Pixel coordinate grounding data
..............................
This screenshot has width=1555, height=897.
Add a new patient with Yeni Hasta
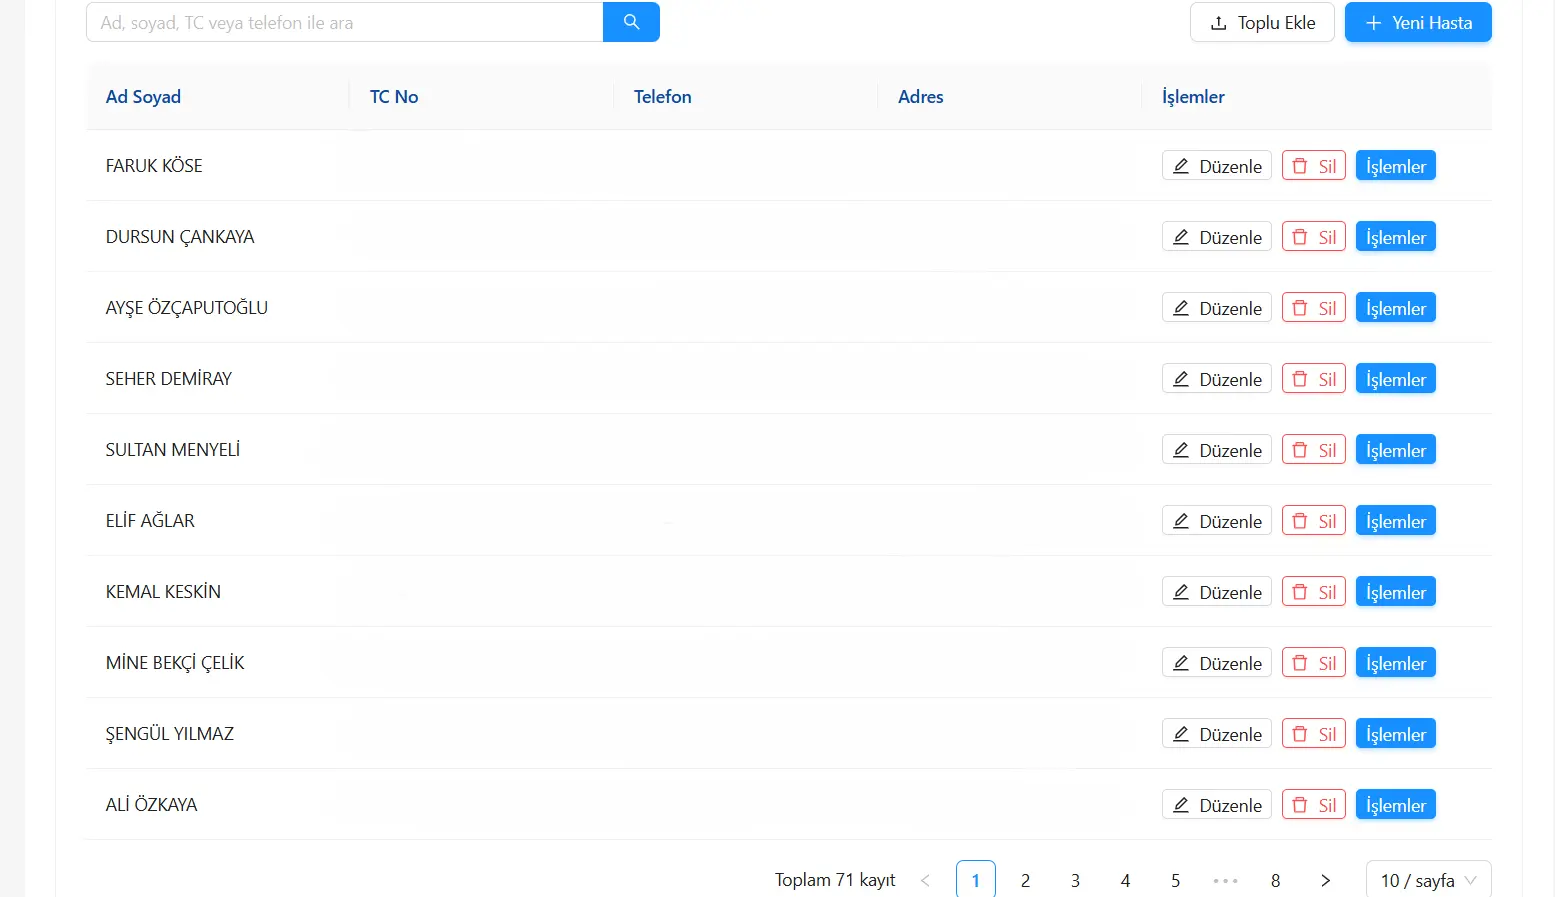coord(1418,22)
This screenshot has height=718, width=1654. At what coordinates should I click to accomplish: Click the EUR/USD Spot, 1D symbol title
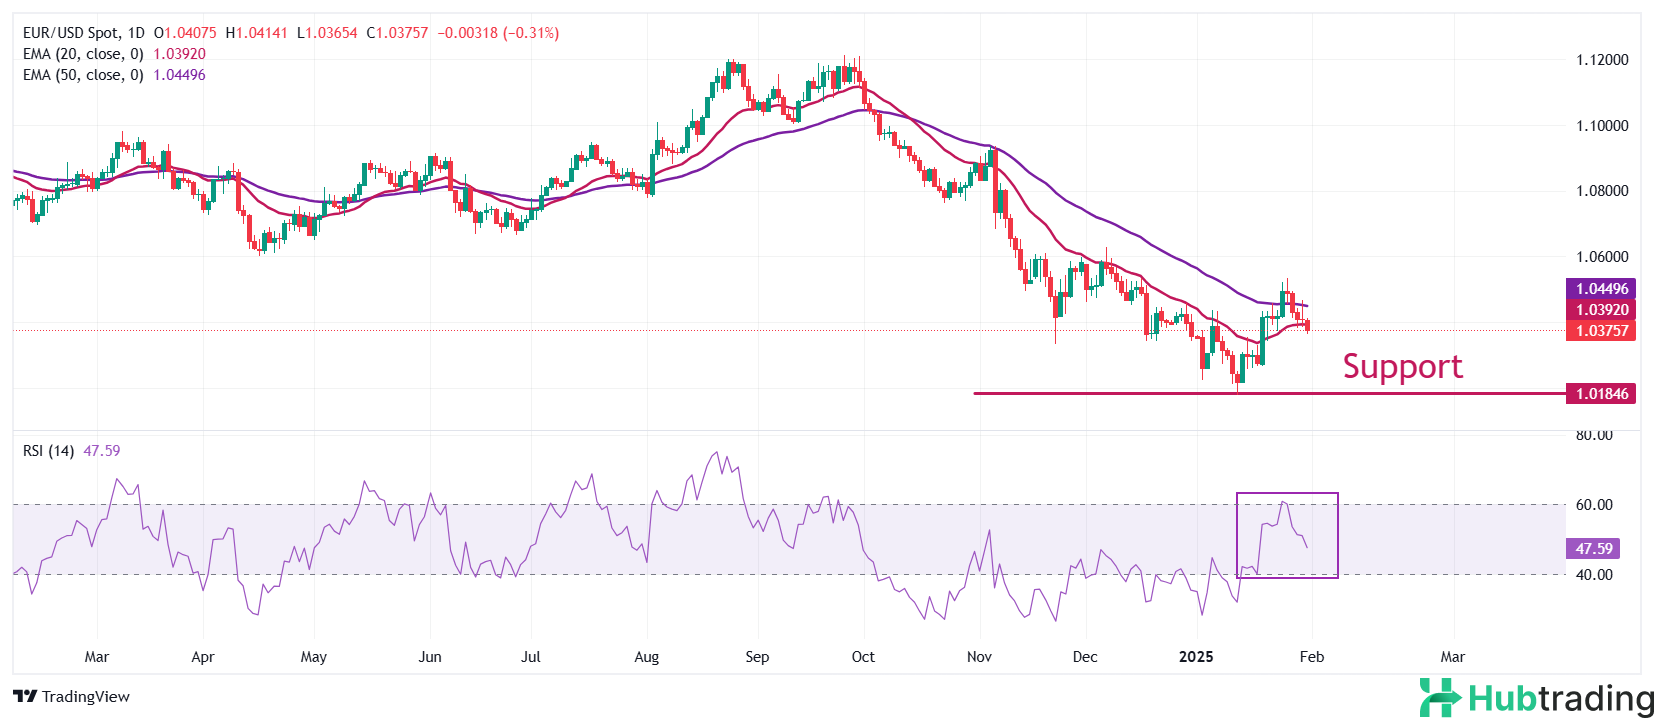coord(84,33)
..............................
[PROBLEM TO SOLVE]:
Starting with the line that holds "Add a new patient with Yeni Hasta", print each line through the last one of the data exactly as written, but do not include the pictures.

[SOLUTION BELOW]:
Add a new patient with Yeni Hasta
coord(1418,22)
This screenshot has height=718, width=1654. At what coordinates should I click to accomplish: Click the EUR/USD Spot, 1D symbol title
coord(84,33)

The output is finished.